US crude stocks jumped 8m bbls w/w this week and the futures market cooled slightly on the news. The build was driven by record high US output at 11.1m bpd, increased imports, decreased exports and a drop in U.S. refiner demand heading into fall maintenance. Cushing stocks jumped by about 1.8m bbls to 24.5m bbls and can be expected to rise in the short term due to the seasonal drop in crude demand and a lack of pipeline takeaway capacity in regions where US production is booming. On the demand side, US refining margins were generally near $18/bbl this week and should incentivize strong activity in the short term.

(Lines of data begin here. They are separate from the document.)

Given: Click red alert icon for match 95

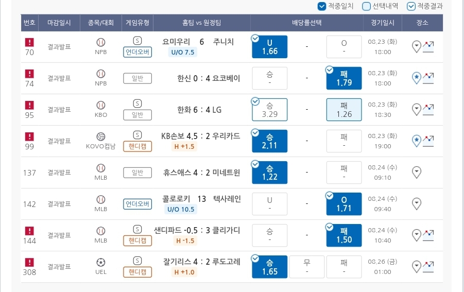Looking at the screenshot, I should pyautogui.click(x=29, y=105).
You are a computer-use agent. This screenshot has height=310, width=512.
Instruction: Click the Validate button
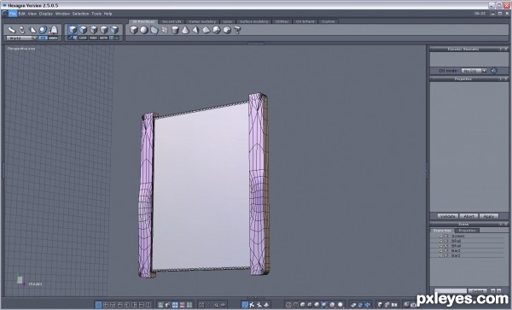click(448, 216)
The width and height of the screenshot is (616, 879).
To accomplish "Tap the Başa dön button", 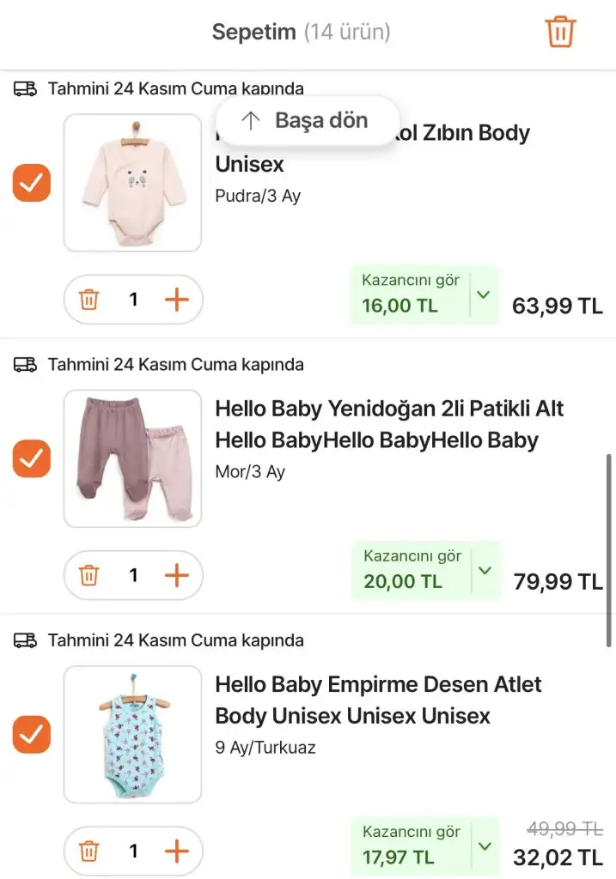I will coord(307,121).
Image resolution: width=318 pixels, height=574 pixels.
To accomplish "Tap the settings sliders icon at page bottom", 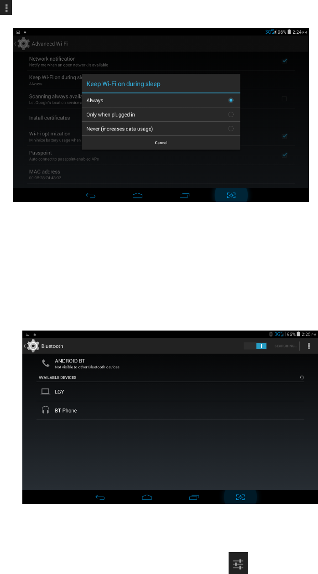I will pos(238,564).
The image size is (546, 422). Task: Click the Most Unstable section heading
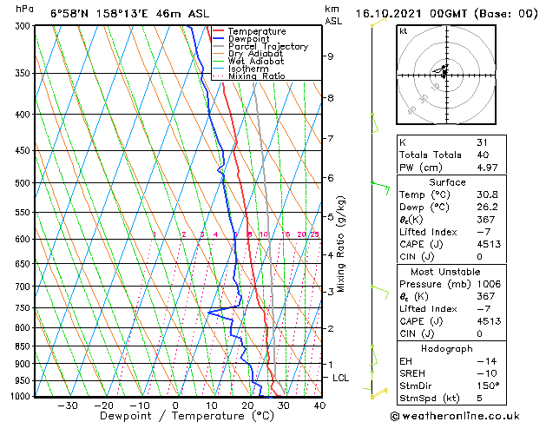coord(445,272)
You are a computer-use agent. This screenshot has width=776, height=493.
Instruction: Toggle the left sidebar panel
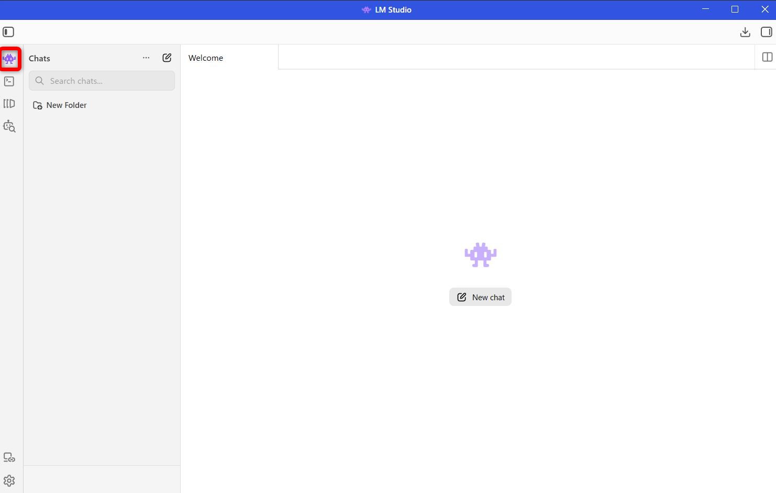coord(8,32)
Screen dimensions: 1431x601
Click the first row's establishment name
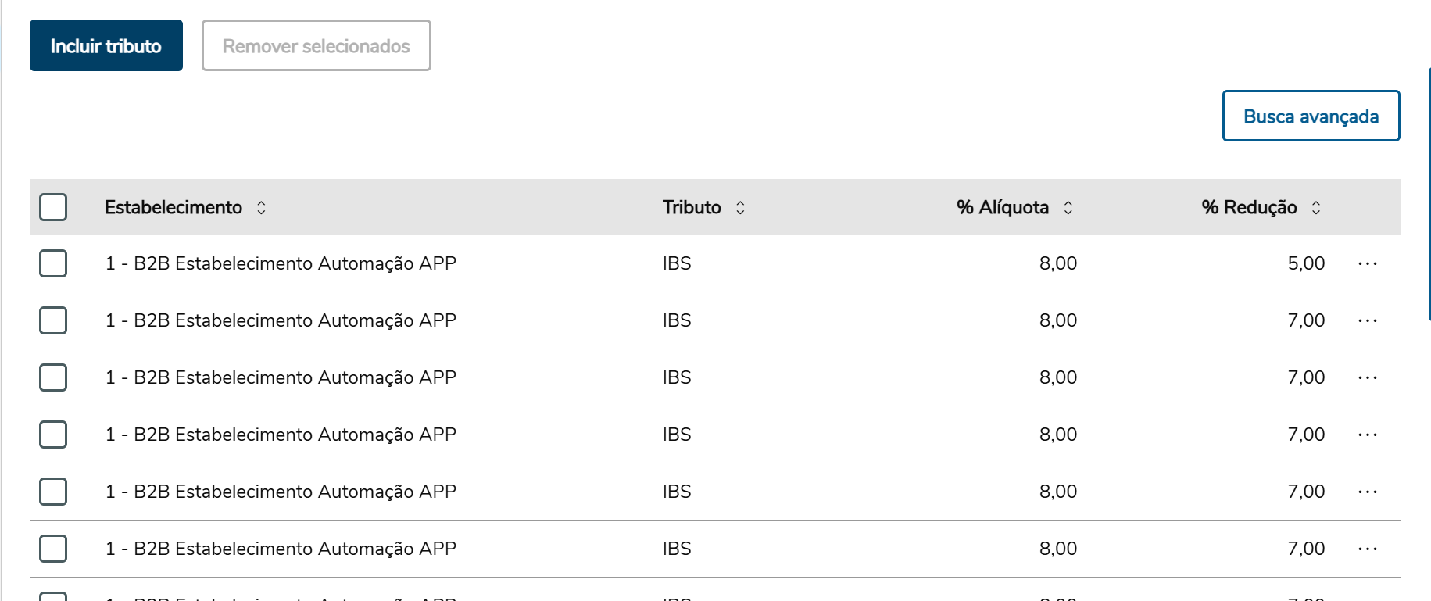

Rising US gasoline stocks continue to look like a soft spot in an otherwise extremely tight crude oil market. Overall gasoline inventories are higher y/y by about 7% at 235k bbls and the PADD IB gasoline trading hub is particularly saturated at +38% y/y. At least some fraction of the growing supplies is due to a 200k bpd slowdown in implied gasoline demand in over the last eight weeks on a y/y basis. US distillate stocks are in line with last year’s levels at 136k bbls.